◆ Aim 1:
In the account of the recording session, which two musicians joined the usual crew on 12 string guitars?

■ ■ ■ ■ ■ ■ ■

November 21, 2009

It was November 22, 1963 and I had been preparing to record the entire “Midnight Mary” album during the four day weekend. I’d been flying to Columbus, Ohio every week to rehearse Joey Powers, who was going for his Masters Degree at Ohio State.

That night, as Al Gorgoni put some finishing touches on the arrangements, and Jeannie Thomas polished the background parts for her and Lettie Hamblet. Our usual crew of musicians, augmented with Paul Simon and Roger McGuinn on 12 string guitars, was going over the charts for the first session, due to start in a half-hour.

Joey Powers and I were riding into the city from the airport, listening to a new record by the Beatles, “I Want To Hold Your Hand!” on the radio. Suddenly, the announcer interrupts with a terrible unconfirmed report from Washington. By the time we walk into the studio and see the tears in everybody’s eyes, we know it was true, “President Kennedy had been shot!

Joey Powers recalls, “You met me at LaGuardia and had a cab waiting to go to the city. You are very nervous and keep looking away from me. The cabdriver is listening to the news on his radio, but I’m preoccupied with studying the music and not paying much attention.

Then you finally say the President has been shot. It happened during my flight so I was completely in the dark. I’m in such shock up that I don’t think I can do the album!”

The mood in the entire nation is somber, and the collective grief in the studio over the next few days is overwhelming, but we have a deadline to meet. Al Gorgoni keeps the session moving, while Jeannie Thomas comforts us all. “What a sad day is. It takes the wind out of all of us and takes us a while to get back to working. Even when we do, it’s with a very heavy heart. but we finish the tracks over the next three days.”

Gorgoni recalls, “I guess concentrating on meeting the deadline was a good way for me to avoid the emotion evoked by such a tragedy. After one of the sessions I recall a conversation with Roger McGuinn about where Folk music was heading. He predicted the whole Electric Folk Rock thing that blossomed a while later when he formed The Byrds.

Imagine being in the studio with Roger McGuinn and Paul Simon, who had started to record the “Wednesday Morning 3AM album”. They were about to help establish a whole new stream of Pop music. Artie certainly could recognize talent. Even through all the sadness I was happy to be there.”

Amy Records promotion man Freddie DeMann drops by, but even his usual “Shtick”, can’t lighten things up. Larry Uttal comes by as well, but he can’t even make it in to the studio and breaks down in the hall. He says just before he leaves, “I don’t know how you guys can do it.”

■ ■ ■ ■ ■ ■ ■

◆ Aim 2:
Rewrite the records starting at the line containing "Screen dimensions: 1512x784" and ending at the end of the records, replacing "screenshot" with "screen capture" and leaving everything else unchanged.

■ ■ ■ ■ ■ ■ ■

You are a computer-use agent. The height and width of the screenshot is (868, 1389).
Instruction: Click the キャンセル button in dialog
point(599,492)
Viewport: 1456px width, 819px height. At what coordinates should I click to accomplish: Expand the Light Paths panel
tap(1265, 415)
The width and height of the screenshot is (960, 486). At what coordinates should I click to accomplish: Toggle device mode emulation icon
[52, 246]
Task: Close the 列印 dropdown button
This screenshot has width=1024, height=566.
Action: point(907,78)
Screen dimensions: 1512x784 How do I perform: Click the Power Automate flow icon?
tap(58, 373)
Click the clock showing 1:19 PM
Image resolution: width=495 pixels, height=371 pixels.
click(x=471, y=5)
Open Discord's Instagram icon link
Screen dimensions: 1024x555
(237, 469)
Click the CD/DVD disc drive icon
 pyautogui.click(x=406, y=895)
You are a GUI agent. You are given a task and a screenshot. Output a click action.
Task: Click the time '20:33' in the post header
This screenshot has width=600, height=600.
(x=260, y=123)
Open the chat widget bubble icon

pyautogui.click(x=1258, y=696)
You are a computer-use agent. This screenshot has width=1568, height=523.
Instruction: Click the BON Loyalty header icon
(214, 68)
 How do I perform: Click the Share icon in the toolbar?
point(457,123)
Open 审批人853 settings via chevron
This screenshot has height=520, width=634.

■ ■ ■ ■ ■ ■ ■

◆ Written response 1:
Paul Simon and Roger McGuinn.

◆ Written response 2:
Screen dimensions: 1512x784 How do I perform: Click the Power Automate flow icon?
tap(58, 373)
Click the clock showing 1:19 PM
Image resolution: width=495 pixels, height=371 pixels.
click(x=471, y=5)
Open Discord's Instagram icon link
Screen dimensions: 1024x555
(237, 469)
Click the CD/DVD disc drive icon
 pyautogui.click(x=406, y=895)
You are a GUI agent. You are given a task and a screen capture. Output a click action.
Task: Click the time '20:33' in the post header
This screen capture has width=600, height=600.
(x=260, y=123)
Open the chat widget bubble icon

pyautogui.click(x=1258, y=696)
You are a computer-use agent. This screen capture has width=1568, height=523.
Instruction: Click the BON Loyalty header icon
(214, 68)
 How do I perform: Click the Share icon in the toolbar?
point(457,123)
Open 审批人853 settings via chevron
This screen capture has height=520, width=634.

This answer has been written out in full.